Under the Microscope: What can tumors teach us?
Although great strides have been made in treating cancer, there are still some types of cancer that don’t respond well to treatment. When studying these hard-to-treat cancers, researchers tend to focus on a single mutated gene or one signaling pathway. However, tumors, especially those that affect children, can be more complex than this.
“We often think of the communication signals between cells and within cells as linear, and that’s how it is explained in in textbooks,” said Corinne Linardic, M.D., Ph.D., from the Duke University School of Medicine. “However, it doesn’t really work that way. There is a constant conversation taking place between different pathways in different cells. Because of this, we need to be very open-minded when studying cancer.”
With V Foundation funding, Linardic is working to tease apart some of cancer’s complexities by studying the interactions of two cancer-causing proteins involved in the childhood cancer rhabdomyosarcoma, the most common soft tissue sarcoma in children. A better understanding of the cellular “conversations” involved in this connective tissue cancer could lead to more effective treatment approaches.
“Rather than studying one aspect of a tumor or looking at a particular potential treatment, we are asking ourselves what this tumor can teach us,” said Linardic. “We’re approaching our work with the understanding that the medicines we need may not exist yet. In fact, it’s likely that each child’s tumor may eventually require a slightly different treatment approach.”
Listening in on cellular conversations
Linardic is studying the proteins produced by the RAS and YAP genes. Until recently it was thought that mutations in these proteins act independently in rhabdomyosarcoma. However, Linardic’s research team, especially the efforts of postdoctoral researcher Alex Kovach, Ph.D., found that in the embryonal type of rhabdomyosarcoma, called ERMS, there seem to be many points at which these proteins and their signals cross paths.

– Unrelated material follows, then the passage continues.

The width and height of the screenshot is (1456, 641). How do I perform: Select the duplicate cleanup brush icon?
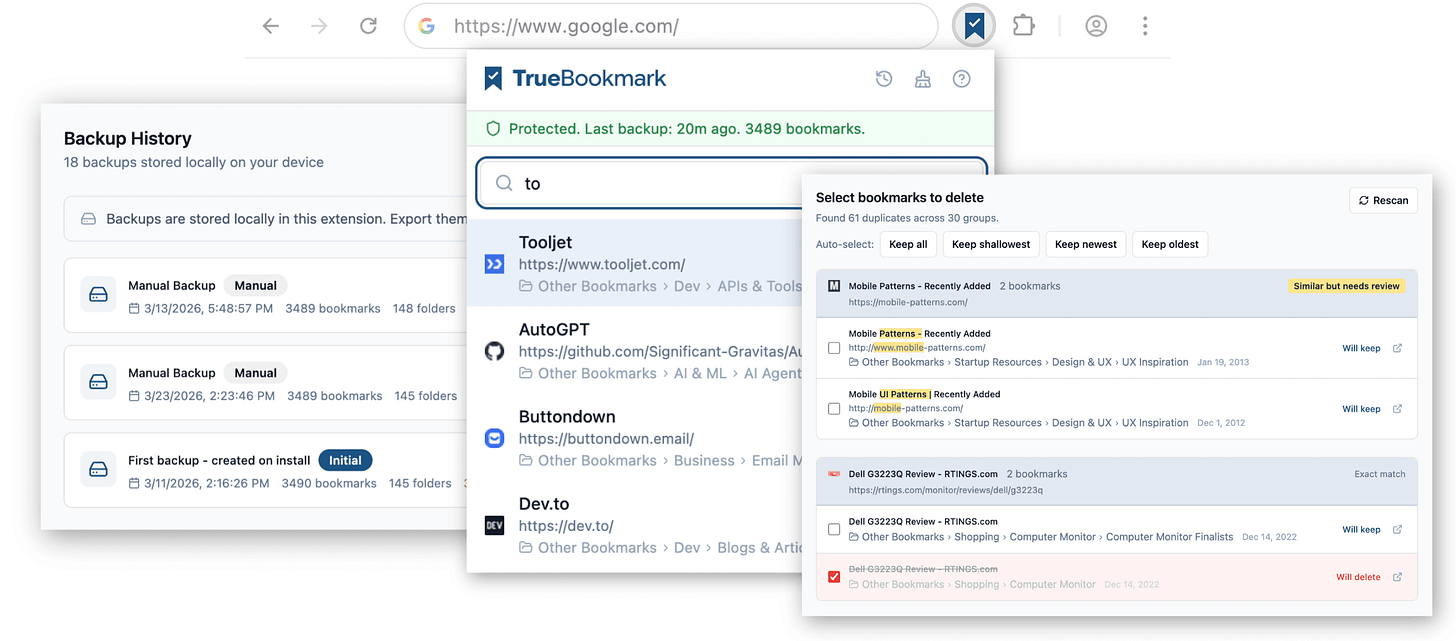[x=922, y=77]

“With the V Foundation project, we wanted to elucidate YAP’s role in ERMS tumors with a RAS mutation,” said Linardic. “Because other human cancers also have RAS mutations and YAP upregulation, this work might reveal insights that are important for other cancers.”
After cultivating ERMS cancer cells with a RAS mutation, the researchers “eavesdropped” on the messages YAP proteins send within the cancer cells. They discovered that YAP helps relay a message from the cell’s outer membrane to suppress a protein in its interior. The content of the message? “Keep growing.” Rather than exiting the cell cycle as they normally would, cells receiving this message keep growing and multiplying—a hallmark of cancer.
Based on this finding, Linardic zeroed in on a drug that was recently identified to indirectly target this YAP signal. When the team tested it in ERMS mouse models, the drug slowed growth of the cancer cells.
Exciting new directions
As part of the project, the researchers also explored ERMS cancers that don’t have RAS mutations—or, for that matter, any other notable genetic mutations. To find out what makes these cells cancerous in the absence of mutations, the researchers looked to long strands of RNA that influence how genes are expressed, called long non-coding RNAs. This led them to a particular long non-coding RNA that appears to play an important role in turning off tumor suppressor genes in ERMS, which could explain how these tumors get started without particular DNA mutations.
Dr. Corinne Linardic
The security of having a three-year grant allowed us to explore this RNA biology idea that sprang from our original hypothesis. We were really excited by what we found, and this has led our lab in a completely new direction.
The data and information gained with the V Foundation funding helped Linardic secure additional funding to study whether long non-coding RNAs might be tractable therapeutic targets in rhabdomyosarcoma.
“I hope that eventually we can begin to understand or categorize each child’s tumor to figure out the right combination of drugs for that tumor based on whether it has a mutation in protein-coding genes or non-protein coding genes,” said Linardic. Realizing that vision would help more families rest easier in the knowledge that their child is getting exactly the right treatment to give them the best possible chance to survive and thrive.